# If an arithmetic sequence is added to a geometric sequence, term by term, is the resulting sequence arithmetic or geometric?

##### 1 Answer
Aug 10, 2015

Typically neither. The exceptions are when the arithmetic sequence is constant $0$ and/or the geometric sequence has common ratio $1$ (i.e. it is a constant sequence).

#### Explanation:

Let the arithmetic sequence be defined by ${a}_{n} = a + k n$ for $n = 0 , 1 , 2 , \ldots$

Let the geometric sequence be defined by ${b}_{n} = b \cdot {r}^{n}$ for $n = 0 , 1 , 2 , \ldots$

Then the result of adding these sequences has general term:

${c}_{n} = a + k n + b \cdot {r}^{n}$

Arithmetic sequence ?

${c}_{2} - {c}_{1} = \left(a + 2 k + b {r}^{2}\right) - \left(a + k + b r\right) = k + b \left({r}^{2} - r\right)$

$= k + b r \left(r - 1\right)$

${c}_{1} - {c}_{0} = \left(a + k + b r\right) - \left(a + b\right) = k + b \left(r - 1\right)$

If this is an arithmetic sequence, then these two expressions must be equal, so:

$\textcolor{red}{\cancel{\textcolor{b l a c k}{k}}} + b r \left(r - 1\right) = \textcolor{red}{\cancel{\textcolor{b l a c k}{k}}} + b \left(r - 1\right)$

Hence $b = 0$ or $r = 1$ (or both).

That means that the geometric sequence ${b}_{0} , {b}_{1} , {b}_{2} , \ldots$ must be constant.

Geometric sequence ?

If $b \ne 0$ and $\left\mid r \right\mid > 1$ then ${c}_{n + 1} / {c}_{n} \to r$ as $n \to \infty$.
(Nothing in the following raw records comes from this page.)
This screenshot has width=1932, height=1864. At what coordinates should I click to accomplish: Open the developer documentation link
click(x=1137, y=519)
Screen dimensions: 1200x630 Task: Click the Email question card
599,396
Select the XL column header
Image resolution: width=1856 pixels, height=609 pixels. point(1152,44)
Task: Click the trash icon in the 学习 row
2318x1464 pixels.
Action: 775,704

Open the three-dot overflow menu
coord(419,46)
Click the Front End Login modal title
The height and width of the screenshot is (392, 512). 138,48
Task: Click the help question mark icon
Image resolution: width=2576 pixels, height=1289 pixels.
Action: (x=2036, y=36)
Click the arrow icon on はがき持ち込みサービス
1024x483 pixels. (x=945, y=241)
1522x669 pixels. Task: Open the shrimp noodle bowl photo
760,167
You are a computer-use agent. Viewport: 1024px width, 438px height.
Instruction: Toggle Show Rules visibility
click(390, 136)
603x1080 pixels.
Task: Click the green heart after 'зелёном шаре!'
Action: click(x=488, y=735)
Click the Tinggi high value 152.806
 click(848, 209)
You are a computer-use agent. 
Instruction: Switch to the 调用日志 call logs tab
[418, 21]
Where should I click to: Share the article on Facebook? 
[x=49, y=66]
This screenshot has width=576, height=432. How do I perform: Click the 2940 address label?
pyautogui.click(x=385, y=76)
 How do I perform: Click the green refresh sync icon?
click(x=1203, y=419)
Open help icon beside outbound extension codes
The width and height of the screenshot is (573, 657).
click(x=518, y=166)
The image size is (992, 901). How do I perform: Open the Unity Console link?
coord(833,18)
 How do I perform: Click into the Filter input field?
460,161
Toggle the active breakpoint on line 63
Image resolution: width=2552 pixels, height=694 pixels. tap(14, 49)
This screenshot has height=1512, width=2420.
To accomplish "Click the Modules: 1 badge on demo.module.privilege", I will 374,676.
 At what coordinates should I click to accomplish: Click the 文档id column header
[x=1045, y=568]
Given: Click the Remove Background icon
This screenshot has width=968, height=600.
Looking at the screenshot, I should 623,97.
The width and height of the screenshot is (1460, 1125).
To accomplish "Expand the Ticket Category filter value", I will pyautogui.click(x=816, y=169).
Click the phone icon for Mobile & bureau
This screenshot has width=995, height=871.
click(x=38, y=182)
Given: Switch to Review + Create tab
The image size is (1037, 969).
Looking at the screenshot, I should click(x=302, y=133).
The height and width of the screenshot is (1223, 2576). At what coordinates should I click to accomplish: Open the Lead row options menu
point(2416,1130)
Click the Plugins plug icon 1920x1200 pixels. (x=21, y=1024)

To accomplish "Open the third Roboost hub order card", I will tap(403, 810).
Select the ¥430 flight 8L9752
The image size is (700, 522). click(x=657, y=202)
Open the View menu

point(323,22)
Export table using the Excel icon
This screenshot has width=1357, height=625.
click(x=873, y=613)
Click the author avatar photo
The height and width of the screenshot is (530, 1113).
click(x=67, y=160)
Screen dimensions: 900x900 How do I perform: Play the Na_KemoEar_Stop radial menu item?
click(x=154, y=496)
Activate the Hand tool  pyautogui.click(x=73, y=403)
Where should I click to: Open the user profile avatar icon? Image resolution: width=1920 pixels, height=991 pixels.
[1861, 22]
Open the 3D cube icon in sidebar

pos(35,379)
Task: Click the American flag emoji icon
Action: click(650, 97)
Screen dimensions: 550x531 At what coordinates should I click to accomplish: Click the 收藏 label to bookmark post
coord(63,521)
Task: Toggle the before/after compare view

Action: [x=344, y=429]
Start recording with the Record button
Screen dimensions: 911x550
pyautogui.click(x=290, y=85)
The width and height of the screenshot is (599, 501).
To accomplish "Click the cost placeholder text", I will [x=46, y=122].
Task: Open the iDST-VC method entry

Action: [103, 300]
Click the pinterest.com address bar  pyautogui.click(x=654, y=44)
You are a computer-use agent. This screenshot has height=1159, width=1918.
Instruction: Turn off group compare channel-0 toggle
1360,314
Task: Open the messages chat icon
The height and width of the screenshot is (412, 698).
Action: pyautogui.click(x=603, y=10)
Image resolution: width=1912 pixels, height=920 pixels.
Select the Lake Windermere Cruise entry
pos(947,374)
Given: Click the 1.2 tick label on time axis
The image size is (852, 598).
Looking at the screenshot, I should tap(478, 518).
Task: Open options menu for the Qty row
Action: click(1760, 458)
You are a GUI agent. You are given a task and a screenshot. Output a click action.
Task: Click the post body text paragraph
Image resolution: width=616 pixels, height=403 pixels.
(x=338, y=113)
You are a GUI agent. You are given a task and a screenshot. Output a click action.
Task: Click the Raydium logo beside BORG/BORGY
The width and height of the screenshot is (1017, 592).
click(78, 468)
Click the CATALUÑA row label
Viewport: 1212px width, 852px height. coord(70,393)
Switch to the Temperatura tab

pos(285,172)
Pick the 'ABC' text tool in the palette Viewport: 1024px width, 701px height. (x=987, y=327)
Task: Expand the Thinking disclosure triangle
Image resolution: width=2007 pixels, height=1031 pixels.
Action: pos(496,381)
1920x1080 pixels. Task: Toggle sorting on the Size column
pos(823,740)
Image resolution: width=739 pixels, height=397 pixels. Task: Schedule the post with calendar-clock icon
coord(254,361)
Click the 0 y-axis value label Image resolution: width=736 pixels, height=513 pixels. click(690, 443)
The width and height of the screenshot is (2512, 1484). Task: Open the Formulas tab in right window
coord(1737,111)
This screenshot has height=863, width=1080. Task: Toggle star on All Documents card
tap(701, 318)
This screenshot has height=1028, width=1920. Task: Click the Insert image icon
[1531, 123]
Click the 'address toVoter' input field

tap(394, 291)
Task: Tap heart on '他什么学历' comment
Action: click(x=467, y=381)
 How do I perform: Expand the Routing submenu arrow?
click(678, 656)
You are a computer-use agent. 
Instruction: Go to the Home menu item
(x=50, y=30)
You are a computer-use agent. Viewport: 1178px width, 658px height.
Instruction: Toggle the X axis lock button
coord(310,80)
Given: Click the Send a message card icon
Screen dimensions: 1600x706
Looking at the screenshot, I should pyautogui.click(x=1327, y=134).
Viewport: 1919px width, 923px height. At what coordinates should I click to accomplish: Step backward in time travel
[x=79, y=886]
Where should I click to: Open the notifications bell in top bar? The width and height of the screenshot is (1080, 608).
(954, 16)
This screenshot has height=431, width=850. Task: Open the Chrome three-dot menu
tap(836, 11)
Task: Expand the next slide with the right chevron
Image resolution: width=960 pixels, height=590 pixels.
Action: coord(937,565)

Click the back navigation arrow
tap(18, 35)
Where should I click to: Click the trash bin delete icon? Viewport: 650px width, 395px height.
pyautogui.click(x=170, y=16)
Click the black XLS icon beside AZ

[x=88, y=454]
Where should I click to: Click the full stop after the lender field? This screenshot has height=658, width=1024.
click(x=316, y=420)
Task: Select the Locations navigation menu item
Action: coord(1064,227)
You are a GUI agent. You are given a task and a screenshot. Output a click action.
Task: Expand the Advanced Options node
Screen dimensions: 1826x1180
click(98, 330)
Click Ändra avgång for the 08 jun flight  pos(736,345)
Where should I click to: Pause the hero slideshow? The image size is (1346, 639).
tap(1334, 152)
If ${c}_{0} , {c}_{1} , {c}_{2} , \ldots$ is a geometric sequence then the ratio between successive terms must be constant, so we require ${c}_{1} / {c}_{0} = r$

$r = {c}_{1} / {c}_{0} = \frac{a + k + b r}{a + b}$

Multiply both ends by $\left(a + b\right)$ to find:

$a + k + \textcolor{red}{\cancel{\textcolor{b l a c k}{b r}}} = a r + \textcolor{red}{\cancel{\textcolor{b l a c k}{b r}}}$

Also

$r = {c}_{2} / {c}_{1} = \frac{a + 2 k + b {r}^{2}}{a + k + b r}$

Multiply both ends by $\left(a + k + b r\right)$ to get:

$a r + k r + \textcolor{red}{\cancel{\textcolor{b l a c k}{b {r}^{2}}}} = a + 2 k + \textcolor{red}{\cancel{\textcolor{b l a c k}{b {r}^{2}}}}$

Hence we have $a + k = a r$ and $a + 2 k = a {r}^{2}$

So:

${a}^{2} + 2 a k = a \left(a + 2 k\right) = {a}^{2} {r}^{2} = {\left(a r\right)}^{2} = {\left(a + k\right)}^{2}$

$= {a}^{2} + 2 a k + {k}^{2}$

So $k = 0$

Then $a r = a + k = a$, so $a = 0$ or $r = 1$

Well we assumed $\left\mid r \right\mid > 1$ so $r \ne 1$, so $a = 0$

If $a = 0$ and $k = 0$ then the arithmetic sequence is constant $0$.

Now consider the case $\left\mid r \right\mid \le 1$.

If the arithmetic sequence is non-constant, then ${c}_{n + 1} / {c}_{n} \to 1$ as $n \to \infty$. Hence we require the common ratio of the geometric sequence to be $1$. Then it's a constant sequence, therefore arithmetic and we require $b = 0$ or $r = 1$ (or both). As a result we also require the arithmetic sequence to be constant, contradicting our supposition.